* **EXERCISE OBJECTIVE**: Write out the full listing, matching it line for line.

++++ MATERIAL SUPPLIED ++++

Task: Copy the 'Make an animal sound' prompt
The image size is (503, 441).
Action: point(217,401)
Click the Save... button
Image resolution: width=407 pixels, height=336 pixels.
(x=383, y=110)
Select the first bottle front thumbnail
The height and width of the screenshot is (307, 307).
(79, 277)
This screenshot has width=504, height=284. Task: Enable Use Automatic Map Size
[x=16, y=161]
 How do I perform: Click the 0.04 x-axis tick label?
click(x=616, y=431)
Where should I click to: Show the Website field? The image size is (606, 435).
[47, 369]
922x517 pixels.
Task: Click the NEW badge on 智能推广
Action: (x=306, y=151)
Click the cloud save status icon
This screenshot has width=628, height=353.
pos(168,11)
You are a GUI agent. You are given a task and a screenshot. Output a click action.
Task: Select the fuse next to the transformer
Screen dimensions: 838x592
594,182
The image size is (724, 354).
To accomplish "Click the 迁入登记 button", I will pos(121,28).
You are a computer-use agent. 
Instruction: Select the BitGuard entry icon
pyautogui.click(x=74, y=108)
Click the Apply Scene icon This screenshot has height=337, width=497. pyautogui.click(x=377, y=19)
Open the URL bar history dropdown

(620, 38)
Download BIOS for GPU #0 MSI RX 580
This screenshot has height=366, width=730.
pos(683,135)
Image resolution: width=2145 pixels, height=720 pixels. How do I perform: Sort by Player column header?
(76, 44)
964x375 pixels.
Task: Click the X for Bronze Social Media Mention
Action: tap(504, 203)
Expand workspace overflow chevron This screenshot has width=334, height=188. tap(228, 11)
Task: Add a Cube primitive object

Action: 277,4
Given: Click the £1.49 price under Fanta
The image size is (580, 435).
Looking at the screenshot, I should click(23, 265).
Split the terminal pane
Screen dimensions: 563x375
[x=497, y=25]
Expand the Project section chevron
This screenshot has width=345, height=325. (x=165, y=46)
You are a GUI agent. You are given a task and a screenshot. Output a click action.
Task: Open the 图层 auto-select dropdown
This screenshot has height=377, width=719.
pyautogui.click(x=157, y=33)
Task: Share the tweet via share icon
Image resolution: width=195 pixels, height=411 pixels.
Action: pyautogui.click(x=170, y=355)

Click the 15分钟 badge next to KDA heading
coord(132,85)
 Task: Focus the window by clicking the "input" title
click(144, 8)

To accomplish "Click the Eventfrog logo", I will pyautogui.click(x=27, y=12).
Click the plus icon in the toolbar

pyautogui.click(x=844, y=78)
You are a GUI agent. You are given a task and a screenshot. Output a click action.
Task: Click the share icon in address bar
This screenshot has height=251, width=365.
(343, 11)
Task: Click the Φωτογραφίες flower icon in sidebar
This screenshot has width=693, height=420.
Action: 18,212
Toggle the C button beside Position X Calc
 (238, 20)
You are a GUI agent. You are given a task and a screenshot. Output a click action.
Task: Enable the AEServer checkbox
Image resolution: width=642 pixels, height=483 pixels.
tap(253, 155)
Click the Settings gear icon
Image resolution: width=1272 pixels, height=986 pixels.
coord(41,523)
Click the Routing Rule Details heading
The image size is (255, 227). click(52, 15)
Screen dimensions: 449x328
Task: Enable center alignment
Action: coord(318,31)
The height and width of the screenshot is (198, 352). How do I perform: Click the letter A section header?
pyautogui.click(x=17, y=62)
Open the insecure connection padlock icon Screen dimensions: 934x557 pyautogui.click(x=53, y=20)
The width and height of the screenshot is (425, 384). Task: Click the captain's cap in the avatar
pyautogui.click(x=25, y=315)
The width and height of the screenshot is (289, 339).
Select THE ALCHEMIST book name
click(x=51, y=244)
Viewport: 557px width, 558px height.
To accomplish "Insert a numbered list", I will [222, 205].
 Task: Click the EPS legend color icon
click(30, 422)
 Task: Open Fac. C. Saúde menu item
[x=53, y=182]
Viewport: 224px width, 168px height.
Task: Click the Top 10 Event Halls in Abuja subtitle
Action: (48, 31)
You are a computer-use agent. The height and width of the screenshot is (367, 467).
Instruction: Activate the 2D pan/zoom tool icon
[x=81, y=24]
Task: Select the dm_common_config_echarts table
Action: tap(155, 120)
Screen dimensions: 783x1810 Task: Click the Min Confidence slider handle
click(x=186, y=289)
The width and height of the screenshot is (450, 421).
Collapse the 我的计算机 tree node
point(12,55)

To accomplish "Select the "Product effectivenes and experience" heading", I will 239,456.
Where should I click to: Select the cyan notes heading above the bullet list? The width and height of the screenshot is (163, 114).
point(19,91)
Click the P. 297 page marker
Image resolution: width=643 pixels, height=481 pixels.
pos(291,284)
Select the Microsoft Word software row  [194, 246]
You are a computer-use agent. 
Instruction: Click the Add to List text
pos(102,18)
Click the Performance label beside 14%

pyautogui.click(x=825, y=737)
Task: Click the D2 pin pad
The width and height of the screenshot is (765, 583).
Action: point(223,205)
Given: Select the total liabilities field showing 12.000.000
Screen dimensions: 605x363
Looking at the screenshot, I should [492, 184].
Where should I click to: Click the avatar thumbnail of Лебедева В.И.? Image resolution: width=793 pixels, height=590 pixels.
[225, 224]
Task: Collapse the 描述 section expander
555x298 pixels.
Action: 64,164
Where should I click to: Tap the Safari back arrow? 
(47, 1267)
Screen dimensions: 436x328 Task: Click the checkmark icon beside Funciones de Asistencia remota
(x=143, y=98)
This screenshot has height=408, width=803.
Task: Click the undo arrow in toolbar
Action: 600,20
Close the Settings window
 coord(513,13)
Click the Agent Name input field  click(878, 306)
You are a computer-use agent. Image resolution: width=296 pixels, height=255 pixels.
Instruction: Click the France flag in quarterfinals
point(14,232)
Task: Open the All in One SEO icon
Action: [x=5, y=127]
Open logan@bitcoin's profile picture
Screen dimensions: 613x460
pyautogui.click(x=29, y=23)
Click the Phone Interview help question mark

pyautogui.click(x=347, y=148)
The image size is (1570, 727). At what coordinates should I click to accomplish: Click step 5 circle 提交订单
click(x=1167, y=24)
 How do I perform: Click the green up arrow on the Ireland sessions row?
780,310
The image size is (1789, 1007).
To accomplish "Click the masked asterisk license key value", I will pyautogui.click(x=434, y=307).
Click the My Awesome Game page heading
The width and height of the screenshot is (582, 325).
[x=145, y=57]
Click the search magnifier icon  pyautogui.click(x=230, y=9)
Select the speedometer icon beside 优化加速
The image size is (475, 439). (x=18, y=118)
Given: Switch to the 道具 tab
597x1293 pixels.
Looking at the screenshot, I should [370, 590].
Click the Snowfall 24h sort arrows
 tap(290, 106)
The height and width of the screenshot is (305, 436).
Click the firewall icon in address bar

++++

* **RESPONSE BELOW**:
Task: Copy the 'Make an animal sound' prompt
The image size is (503, 441).
Action: point(217,401)
Click the Save... button
Image resolution: width=407 pixels, height=336 pixels.
(x=383, y=110)
Select the first bottle front thumbnail
The height and width of the screenshot is (307, 307).
(79, 277)
This screenshot has width=504, height=284. Task: Enable Use Automatic Map Size
[x=16, y=161]
 How do I perform: Click the 0.04 x-axis tick label?
click(x=616, y=431)
Where should I click to: Show the Website field? The image size is (606, 435).
[47, 369]
922x517 pixels.
Task: Click the NEW badge on 智能推广
Action: (x=306, y=151)
Click the cloud save status icon
This screenshot has width=628, height=353.
pos(168,11)
You are a GUI agent. You are given a task and a screenshot. Output a click action.
Task: Select the fuse next to the transformer
Screen dimensions: 838x592
594,182
The image size is (724, 354).
To accomplish "Click the 迁入登记 button", I will pos(121,28).
You are a computer-use agent. 
Instruction: Select the BitGuard entry icon
pyautogui.click(x=74, y=108)
Click the Apply Scene icon This screenshot has height=337, width=497. pyautogui.click(x=377, y=19)
Open the URL bar history dropdown

(620, 38)
Download BIOS for GPU #0 MSI RX 580
This screenshot has height=366, width=730.
pos(683,135)
Image resolution: width=2145 pixels, height=720 pixels. How do I perform: Sort by Player column header?
(76, 44)
964x375 pixels.
Task: Click the X for Bronze Social Media Mention
Action: tap(504, 203)
Expand workspace overflow chevron This screenshot has width=334, height=188. tap(228, 11)
Task: Add a Cube primitive object

Action: 277,4
Given: Click the £1.49 price under Fanta
The image size is (580, 435).
Looking at the screenshot, I should click(23, 265).
Split the terminal pane
Screen dimensions: 563x375
[x=497, y=25]
Expand the Project section chevron
This screenshot has width=345, height=325. (x=165, y=46)
You are a GUI agent. You are given a task and a screenshot. Output a click action.
Task: Open the 图层 auto-select dropdown
This screenshot has height=377, width=719.
pyautogui.click(x=157, y=33)
Task: Share the tweet via share icon
Image resolution: width=195 pixels, height=411 pixels.
Action: pyautogui.click(x=170, y=355)

Click the 15分钟 badge next to KDA heading
coord(132,85)
 Task: Focus the window by clicking the "input" title
click(144, 8)

To accomplish "Click the Eventfrog logo", I will pyautogui.click(x=27, y=12).
Click the plus icon in the toolbar

pyautogui.click(x=844, y=78)
You are a GUI agent. You are given a task and a screenshot. Output a click action.
Task: Click the share icon in address bar
This screenshot has height=251, width=365.
(343, 11)
Task: Click the Φωτογραφίες flower icon in sidebar
This screenshot has width=693, height=420.
Action: 18,212
Toggle the C button beside Position X Calc
 (238, 20)
You are a GUI agent. You are given a task and a screenshot. Output a click action.
Task: Enable the AEServer checkbox
Image resolution: width=642 pixels, height=483 pixels.
tap(253, 155)
Click the Settings gear icon
Image resolution: width=1272 pixels, height=986 pixels.
coord(41,523)
Click the Routing Rule Details heading
The image size is (255, 227). click(52, 15)
Screen dimensions: 449x328
Task: Enable center alignment
Action: coord(318,31)
The height and width of the screenshot is (198, 352). How do I perform: Click the letter A section header?
pyautogui.click(x=17, y=62)
Open the insecure connection padlock icon Screen dimensions: 934x557 pyautogui.click(x=53, y=20)
The width and height of the screenshot is (425, 384). Task: Click the captain's cap in the avatar
pyautogui.click(x=25, y=315)
The width and height of the screenshot is (289, 339).
Select THE ALCHEMIST book name
click(x=51, y=244)
Viewport: 557px width, 558px height.
To accomplish "Insert a numbered list", I will [222, 205].
 Task: Click the EPS legend color icon
click(30, 422)
 Task: Open Fac. C. Saúde menu item
[x=53, y=182]
Viewport: 224px width, 168px height.
Task: Click the Top 10 Event Halls in Abuja subtitle
Action: (48, 31)
You are a computer-use agent. The height and width of the screenshot is (367, 467).
Instruction: Activate the 2D pan/zoom tool icon
[x=81, y=24]
Task: Select the dm_common_config_echarts table
Action: tap(155, 120)
Screen dimensions: 783x1810 Task: Click the Min Confidence slider handle
click(x=186, y=289)
The width and height of the screenshot is (450, 421).
Collapse the 我的计算机 tree node
point(12,55)

To accomplish "Select the "Product effectivenes and experience" heading", I will 239,456.
Where should I click to: Select the cyan notes heading above the bullet list? The width and height of the screenshot is (163, 114).
point(19,91)
Click the P. 297 page marker
Image resolution: width=643 pixels, height=481 pixels.
pos(291,284)
Select the Microsoft Word software row  [194, 246]
You are a computer-use agent. 
Instruction: Click the Add to List text
pos(102,18)
Click the Performance label beside 14%

pyautogui.click(x=825, y=737)
Task: Click the D2 pin pad
The width and height of the screenshot is (765, 583).
Action: point(223,205)
Given: Select the total liabilities field showing 12.000.000
Screen dimensions: 605x363
Looking at the screenshot, I should [492, 184].
Where should I click to: Click the avatar thumbnail of Лебедева В.И.? Image resolution: width=793 pixels, height=590 pixels.
[225, 224]
Task: Collapse the 描述 section expander
555x298 pixels.
Action: 64,164
Where should I click to: Tap the Safari back arrow? 
(47, 1267)
Screen dimensions: 436x328 Task: Click the checkmark icon beside Funciones de Asistencia remota
(x=143, y=98)
This screenshot has height=408, width=803.
Task: Click the undo arrow in toolbar
Action: 600,20
Close the Settings window
 coord(513,13)
Click the Agent Name input field  click(878, 306)
You are a computer-use agent. Image resolution: width=296 pixels, height=255 pixels.
Instruction: Click the France flag in quarterfinals
point(14,232)
Task: Open the All in One SEO icon
Action: [x=5, y=127]
Open logan@bitcoin's profile picture
Screen dimensions: 613x460
pyautogui.click(x=29, y=23)
Click the Phone Interview help question mark

pyautogui.click(x=347, y=148)
The image size is (1570, 727). At what coordinates should I click to accomplish: Click step 5 circle 提交订单
click(x=1167, y=24)
 How do I perform: Click the green up arrow on the Ireland sessions row?
780,310
The image size is (1789, 1007).
To accomplish "Click the masked asterisk license key value", I will pyautogui.click(x=434, y=307).
Click the My Awesome Game page heading
The width and height of the screenshot is (582, 325).
[x=145, y=57]
Click the search magnifier icon  pyautogui.click(x=230, y=9)
Select the speedometer icon beside 优化加速
The image size is (475, 439). (x=18, y=118)
Given: Switch to the 道具 tab
597x1293 pixels.
Looking at the screenshot, I should [370, 590].
Click the Snowfall 24h sort arrows
 tap(290, 106)
The height and width of the screenshot is (305, 436).
Click the firewall icon in address bar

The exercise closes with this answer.